- [Section de texte]
★ ★ ★ ★ ★ ★ ★

Depuis son accession à l’indépendance, le Mali s’efforce de bâtir un système éducatif performant, adapté à son environnement socioculturel et à ses réalités économiques. L’ambition est de promouvoir un système éducatif ouvert au développement scientifique, technique et technologique tout en s’appuyant sur les valeurs nationales. Pour ce faire, l’introduction des langues nationales s’avère un choix stratégique. Dans ce cadre, la réforme de 1962 proposait les objectifs suivants:
Dispenser un enseignement tout à la fois de masse et de qualité ;
-Dispenser un enseignement qui, avec une économie maximum de temps et d’argent, dotera le pays des cadres dont il a besoin pour ses divers plans de développement ;
-Dispenser un enseignement qui décolonise les esprits et réhabilite les valeurs culturelles spécifiquement africaines et maliennes, mais aussi les valeurs universelles.
Ainsi, depuis cette réforme qui a remis sur les fonts baptismaux le système éducatif malien, les politiques d’éducation ont connu diverses innovations scolaires et pédagogiques touchant la structure de l’école, les méthodes d’enseignement, et la gestion des flux. Les structures de formation des formateurs n’ont pas échappé à cette série de modifications. L’introduction des langues nationales dans le système formel s’inscrit dans cette recherche d’un système performant.
Mais la plupart de ces innovations ont été abandonnées sans subir une véritable évaluation capable d’analyser objectivement leurs forces et faiblesses. Cela pourrait expliquer qu’après 52 années d’indépendance, l’école malienne ne se porte pas mieux surtout sur le plan de la qualité des enseignements offerts. Malgré la mise en place du Programme d’Investissement Sectoriel de l’Éducation (PISE), aujourd’hui plus qu’hier, les espoirs de lier l’école à la vie et le défi d’un système éducatif restent encore un défi. Même si le taux brut de scolarisation a connu une évolution rapide— 36,5% en 1990 et 77,6% en 2007 d’après la cellule de planification et de statistiques (CPS) —, la scolarisation universelle de qualité reste un objectif lointain pour le Mali.
La persistance de ces problèmes explique le recours à d’autres innovations. L’introduction des langues maternelles en est une illustration. Au Mali, l’enseignement des langues nationales s’opère dans le cadre d’une pédagogie dite convergente (PC). Elle est une utilisation concomitante des langues nationales avec le français langue officielle. Le Mali étant un pays multilingue, la PC adopte la langue majoritaire de chaque aire sociolinguistique. Mais comme dans toute innovation, l’introduction des langues nationales par une pédagogie convergente (PC) ne peut être mise en œuvre sans tenir compte de plusieurs facteurs dont les perceptions des différentes parties prenantes. En effet, de nombreuses recherches ont montré que les perceptions des parties prenantes ou acteurs sont des facteurs déterminants dans la réussite d’une innovation (Naparé, 2010). Ainsi dans le cadre de ce travail nous nous sommes intéressés aux perceptions des parents d’élèves du Centre d’Animation Pédagogique (CAP) de Bandiagara, dans le processus d’introduction des langues nationales.

★ ★ ★ ★ ★ ★ ★

- [Informations fournies]
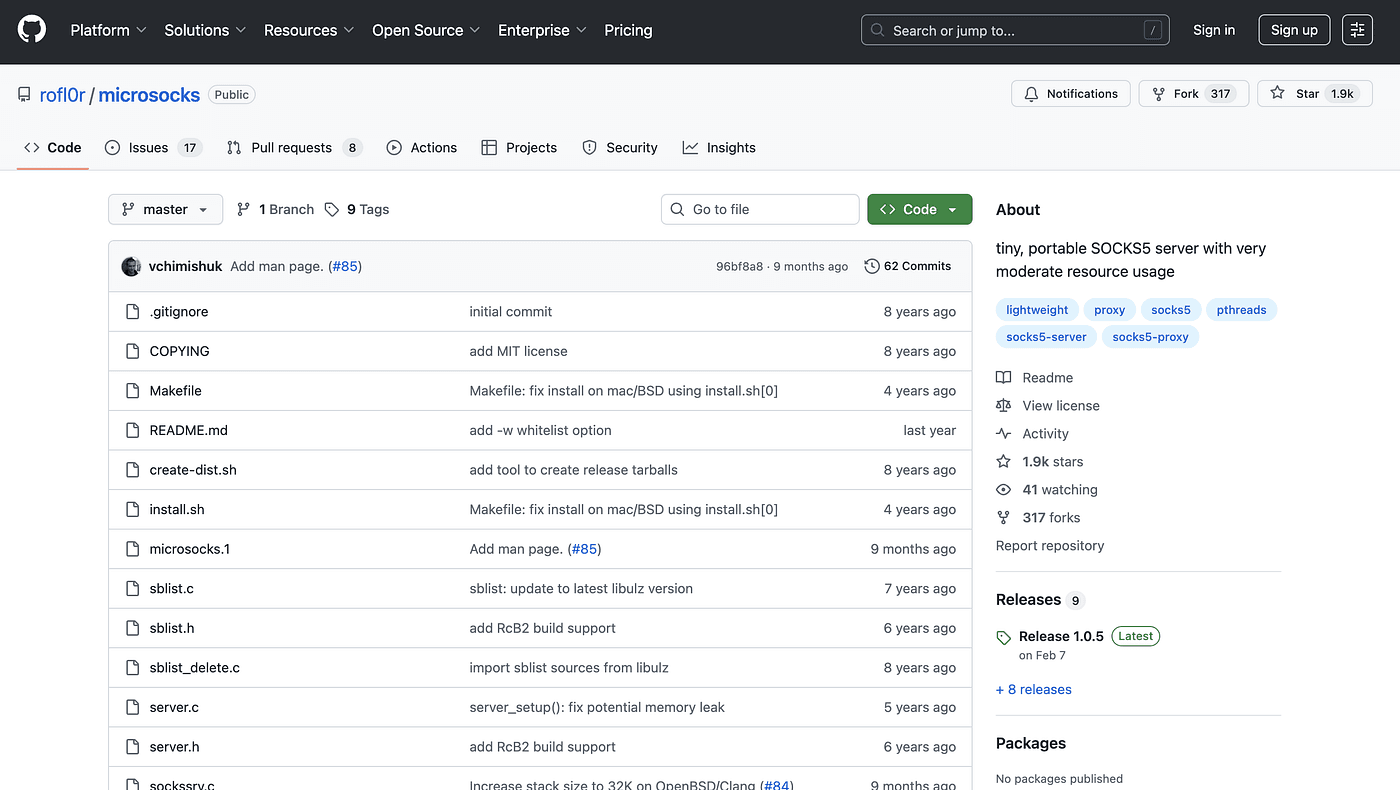Image resolution: width=1400 pixels, height=790 pixels.
Task: Open the 9 Tags icon link
Action: pyautogui.click(x=332, y=210)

★ ★ ★ ★ ★ ★ ★

- [Défis]
1. Indiquez si chacun des énoncés suivants concorde avec le texte sur l'éducation au Mali, en répondant par oui ou par non et en citant les mots décisifs du texte. (a) Selon la CPS, le taux brut de scolarisation atteignait 77,6 % en 2007. (b) La plupart des innovations ont été rigoureusement évaluées avant d'être abandonnées. (c) La pédagogie convergente emploie les langues nationales à la place du français.
2. D'après le texte sur l'éducation au Mali, les perceptions des parents d'élèves de quel Centre d'Animation Pédagogique ont fait l'objet du travail ?
Les lignes proviennent d'une source distincte du texte.

- [Réponses par tâche]
1.
(a) Oui : « 36,5% en 1990 et 77,6% en 2007 d’après la cellule de planification et de statistiques (CPS) »
(b) Non : « la plupart de ces innovations ont été abandonnées sans subir une véritable évaluation »
(c) Non : « Elle est une utilisation concomitante des langues nationales avec le français langue officielle. »

2. Celles des parents d'élèves du Centre d'Animation Pédagogique (CAP) de Bandiagara.